The unpleasant nervous feeling sailors experience when they approach their home port. It's often portrait by a restlessness.
Named after the English Channel, and mostly known among Dutch sailors.
Batten down the hatches
Prepare the ship and yourself for bad weather.
Coming from a time when ship's hatches where made watertight with tarpaulins which were secured by wooden slats and wedges. To batten down the hatches was the act of securing and checking all those tarpaulins and wooden components.
On a ship everything is important, otherwise it wouldn't be there.
On her beams ends
The ship is heeled over so much that the deck beam ends are touching the water. The deck beams are the frames wood or steel that support the weather deck and run athwartships. At such an angle the ship is in real danger of going over. Because as soon as the deck goes under water the stability of a ship reduces. It is also used as an expression to describe a dangerous situation.
Good watch/good rest
A common wishing to each other when taking over the watch. The person going off watch wishes the person going on watch, a 'good watch' after which the reply is 'good rest' for their time off.
High and dry
Used as an expression of something or someone who've become beyond hope of recovering.
If a ship beaches 'high and dry' she is left as there is no realistic way of getting her afloat again.
Going around the corner
In passage, if a ship is sailing trough narrow or restricting waters, this phrase is given to the point where they are in the open and free to sail. Also rounding one of the three Capes can be revered to as rounding the corner. Usually it's difficult before the corner and easier after.
In the scuppers
A person is 'in the scuppers'. That's passed out drunk. Scuppers are drain holes in the deck to drain off rain or sea water. A person who had one to many drinks might find themselves there to empty their stomach. And could pass out at such a location.
He left his slippers at the railing
If a person goes missing onboard a full search will be started throughout the ship to locate them, if not, the ship will be turned back on their course to see if they can locate the person who might have gone overboard.
If during such a search a pair of slippers or shoes are found neatly placed by the railing, shoes that are known to have belonged to the missing person. Then this signals that that person has gone overboard by their own choice.
Fair winds and following seas
A common wishing to a ship going out, fair winds so that she may have a swift voyage with enough wind to go along but not enough to be a danger. Following seas are unpleasant to modern motor ships, as it tends to an annoying form of rolling but to sailing ships this is much less a concern and it means the wind is from a favourable direction.
The anchors onboard and the cables are stored
A message from the boatswain to the deck officers that literally the anchors are onboard, heaved home and secured. And that the deck is cleared of mooring lines and all is tidied up and stored away. Finishing off the departure mooring operations and that the deck crew is all free to do the work planned for the sea passage.
# # # #
**REQUESTS**:
- a) Reproduce word for word the part of the sailing expressions text starting at "Good watch/good rest" and ending at "hope of recovering.".
- b) Answer these questions from the sailing expressions text:
(i) What are scuppers?
(ii) What reply is given to the wish "good watch"?
(iii) Who sends the message "The anchors onboard and the cables are stored", and to whom?
- c) In the sailing expressions text, list everything that the entry "Batten down the hatches" says was used to make ship's hatches watertight.
The records that come next have nothing to do with the sailing expressions text.

**DATA PROVIDED**:
# # # #
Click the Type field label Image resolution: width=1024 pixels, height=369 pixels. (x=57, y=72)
# # # #
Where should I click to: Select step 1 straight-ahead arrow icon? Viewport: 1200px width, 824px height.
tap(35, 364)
# # # #
**LIST OF SOLUTIONS**:
- a)
Good watch/good rest
A common wishing to each other when taking over the watch. The person going off watch wishes the person going on watch, a 'good watch' after which the reply is 'good rest' for their time off.
High and dry
Used as an expression of something or someone who've become beyond hope of recovering.

- b)
(i) Drain holes in the deck that drain off rain or sea water.
(ii) "Good rest."
(iii) The boatswain sends it to the deck officers.

- c) Tarpaulins, wooden slats, wedges